People living with cancer in Scotland are more worried about the cost of living crisis than their diagnosis, according to a new study.
A majority of those with the condition in the country fear that the crisis is affecting their chances of successful treatment.
Across the UK, 500 people with cancer were polled as part of a survey carried out for support charity Maggie’s.
It found that 80% of those in the UK are worried about the impact the cost of living crisis could have on their ability to travel to hospital appointments.
The study also showed that over half (55%) of those surveyed think they will struggle to pay for food this winter and 67% think that heating bills will be a problem.
Maggie’s Chief Executive Dame Laura Lee warned that people with cancer are hit harder by the crisis, which is only set to worsen.

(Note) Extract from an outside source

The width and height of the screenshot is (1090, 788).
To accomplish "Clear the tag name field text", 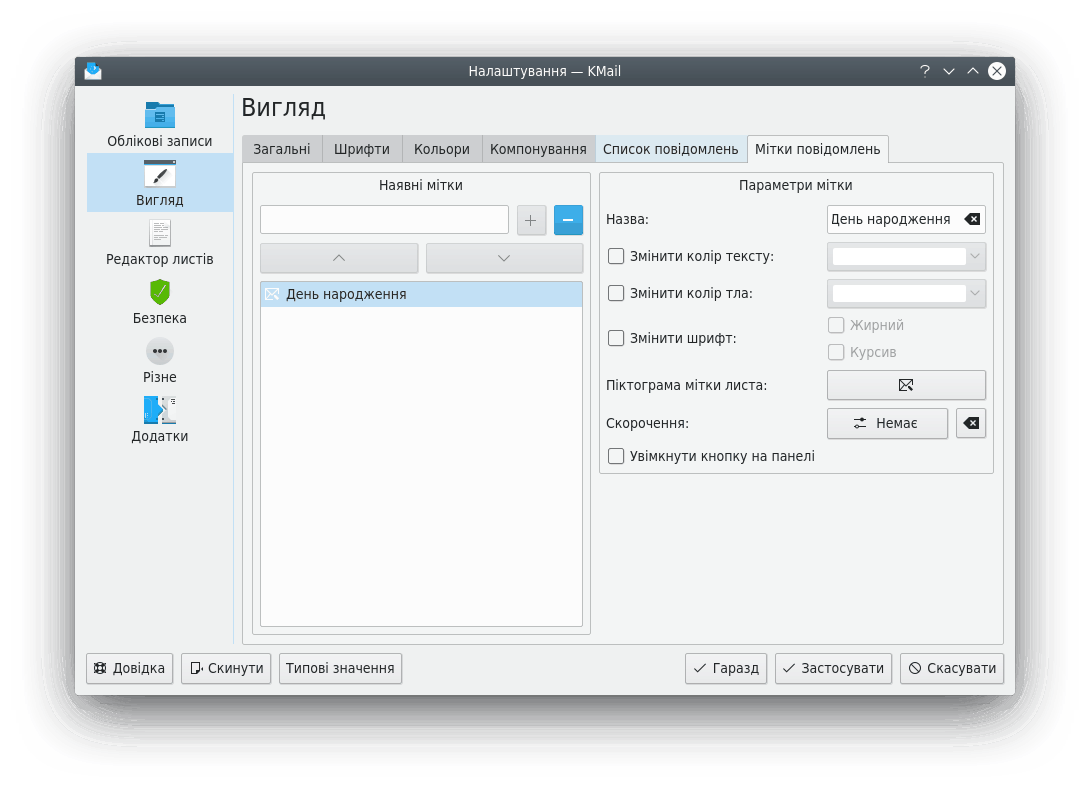I will click(971, 220).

“It is truly shocking that people living with cancer – which is possibly the hardest, most frightening experience of their lives – are now so worried about money that it is overshadowing the fact they are living with cancer,” she said.
“Many even feel the current crisis will impact their chances of successful treatment.
“The situation is clearly only going to get worse as the cost of fuel, food and heating continue to rise in the autumn.
“We know people with cancer are harder hit by the cost of living crisis. They need to use more heating, they are living on reduced incomes and paying to travel for treatment.”
Dame Laura underlined the importance of people with cancer being able to focus on their treatment.
“We also know people are returning to work too early and even missing appointments because they can’t survive on benefits. This too can have devastating consequences,” she continued.
“This is simply wrong. People with cancer need to be able to focus on treatment.
“At our 24 UK support centres we have experts to help if someone is worried about money as well as professional staff to help with eating well on a budget, stress management and much more. We are here for you.”
Melanie Bunce, a benefits advisor for the charity in Fife, said that people are facing “stark choices” due to the impact of the crisis.
“I have been a benefits Advisor for 25 years and this current situation is the worst I have ever seen,” she said.
“The fact is that even very ordinary situations are now becoming impossible for people with cancer.
“People who could have managed a year ago are now facing stark choices between eating, heating and travel to hospital appointments – and particularly badly hit are those in low income jobs.
“The stories we are hearing in our centres have become so much more desperate in the last six months and it is only going to get worse.”